On Wednesday's Hardball, MSNBC's Chris Matthews depicted Bush as a proverbial Nero, fiddling as Iraq burned and claimed Bush was led into war by "jugheaded neo-conservatives." Matthews also absurdly questioned Dennis Kucinich if Democrats weren't pushing harder for troop withdrawals because: "They're afraid the media will jump on them if they say, 'let's get out of that country now?'" Which begs the question does Matthews even watch his own network?

First up Matthews greeted viewers with this opening salvo:

Matthews: "Tonight, the President fiddles while Iraq burns. He said he will not be rushed into changing policy. Meanwhile, a new poll shows most Americans now think we're actually losing in Iraq. And we can't do more to stop the civil war. Let's talk a Republican senator who says its criminal to keep on this way. Let's play Hardball."

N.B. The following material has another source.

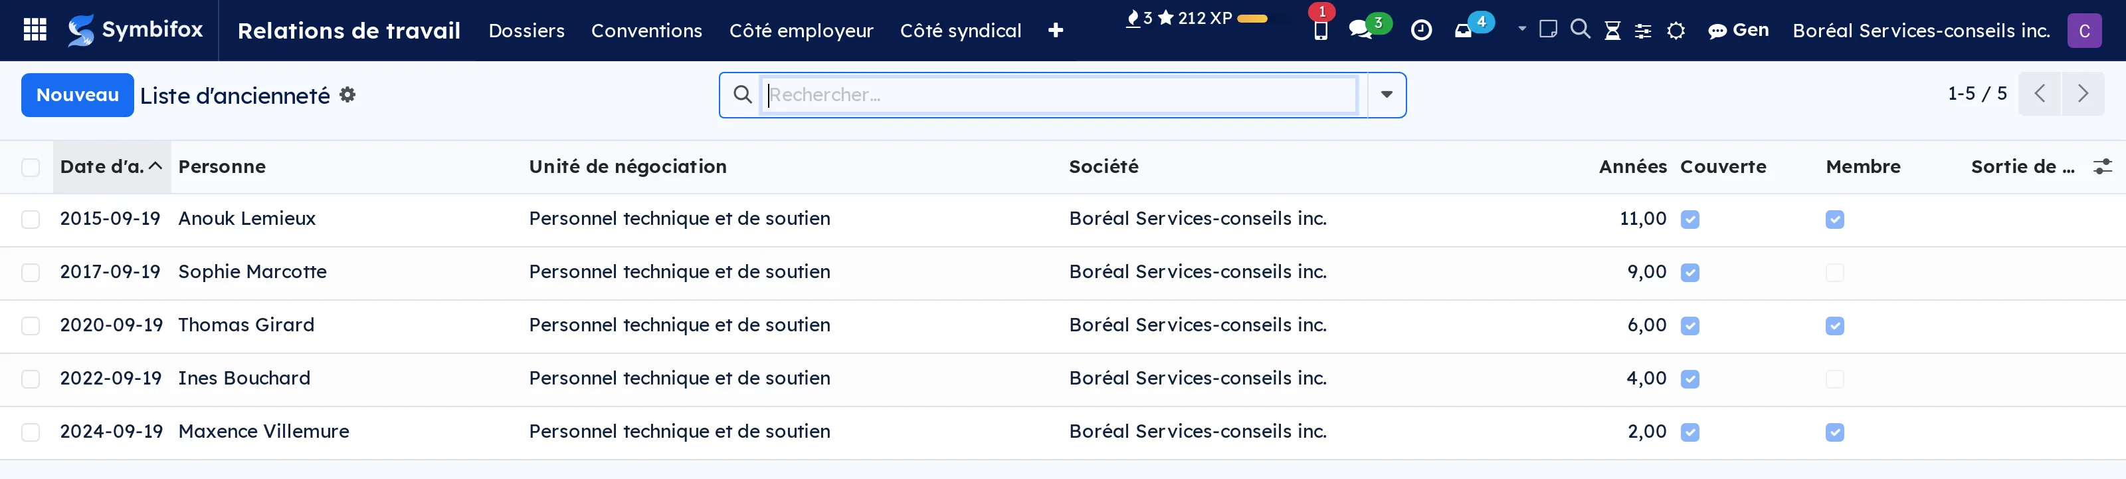
Task: Toggle the select-all header checkbox
Action: pos(31,168)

After an interview with Republican Senator Gordon Smith critizing Bush's Iraq policy Matthews brought on Washintonpost.com's Chris Cizzilla and politic.com's Roger Simon to further discuss Bush's empty-headedness:

Matthews: "Here we are with a President, who most people who are honest about it would say came to the office pretty much unprepared to deal with the third world. He, he listened to a bunch of jughead neo-conservatives who talked him into a war that doesn't quite make sense now."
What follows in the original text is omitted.